■ DATA TO PROCESS ■
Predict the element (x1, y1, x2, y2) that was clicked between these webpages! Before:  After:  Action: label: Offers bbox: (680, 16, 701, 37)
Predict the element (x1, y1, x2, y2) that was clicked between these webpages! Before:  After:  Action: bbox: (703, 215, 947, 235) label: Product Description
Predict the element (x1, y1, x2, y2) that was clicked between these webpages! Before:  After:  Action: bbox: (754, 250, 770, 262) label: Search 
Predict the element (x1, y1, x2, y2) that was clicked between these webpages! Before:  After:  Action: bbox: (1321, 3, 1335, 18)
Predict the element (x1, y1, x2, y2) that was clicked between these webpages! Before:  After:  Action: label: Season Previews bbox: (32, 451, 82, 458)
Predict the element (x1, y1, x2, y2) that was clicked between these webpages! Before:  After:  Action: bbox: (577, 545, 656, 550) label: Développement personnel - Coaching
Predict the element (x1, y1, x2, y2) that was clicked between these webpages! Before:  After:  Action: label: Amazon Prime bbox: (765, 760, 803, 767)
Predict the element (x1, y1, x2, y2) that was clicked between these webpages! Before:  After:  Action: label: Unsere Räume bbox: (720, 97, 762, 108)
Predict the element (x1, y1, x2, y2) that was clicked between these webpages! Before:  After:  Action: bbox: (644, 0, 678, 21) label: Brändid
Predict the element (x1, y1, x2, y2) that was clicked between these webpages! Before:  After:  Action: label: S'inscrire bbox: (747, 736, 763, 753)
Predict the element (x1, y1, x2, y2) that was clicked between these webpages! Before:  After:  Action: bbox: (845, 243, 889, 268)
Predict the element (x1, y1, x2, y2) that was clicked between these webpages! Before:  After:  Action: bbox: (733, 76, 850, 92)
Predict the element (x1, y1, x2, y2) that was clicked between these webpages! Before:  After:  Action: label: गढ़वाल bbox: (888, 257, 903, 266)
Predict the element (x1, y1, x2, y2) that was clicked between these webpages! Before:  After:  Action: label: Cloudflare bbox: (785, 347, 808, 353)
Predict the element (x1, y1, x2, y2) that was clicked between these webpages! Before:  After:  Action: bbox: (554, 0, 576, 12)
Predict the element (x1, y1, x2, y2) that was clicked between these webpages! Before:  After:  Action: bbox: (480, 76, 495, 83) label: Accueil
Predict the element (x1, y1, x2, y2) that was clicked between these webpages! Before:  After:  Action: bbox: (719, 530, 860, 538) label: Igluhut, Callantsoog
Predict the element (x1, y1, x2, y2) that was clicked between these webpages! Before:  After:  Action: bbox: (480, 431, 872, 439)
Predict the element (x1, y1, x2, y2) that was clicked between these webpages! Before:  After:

■ REQUIREMENTS ■
Transcribe the rows above word for word, starting at the line with "76, 850, 92)" and ending at the line with "83) label: Accueil", including both of those lines.

■ COMPLETE RESPONSE ■
Predict the element (x1, y1, x2, y2) that was clicked between these webpages! Before:  After:  Action: bbox: (733, 76, 850, 92)
Predict the element (x1, y1, x2, y2) that was clicked between these webpages! Before:  After:  Action: label: गढ़वाल bbox: (888, 257, 903, 266)
Predict the element (x1, y1, x2, y2) that was clicked between these webpages! Before:  After:  Action: label: Cloudflare bbox: (785, 347, 808, 353)
Predict the element (x1, y1, x2, y2) that was clicked between these webpages! Before:  After:  Action: bbox: (554, 0, 576, 12)
Predict the element (x1, y1, x2, y2) that was clicked between these webpages! Before:  After:  Action: bbox: (480, 76, 495, 83) label: Accueil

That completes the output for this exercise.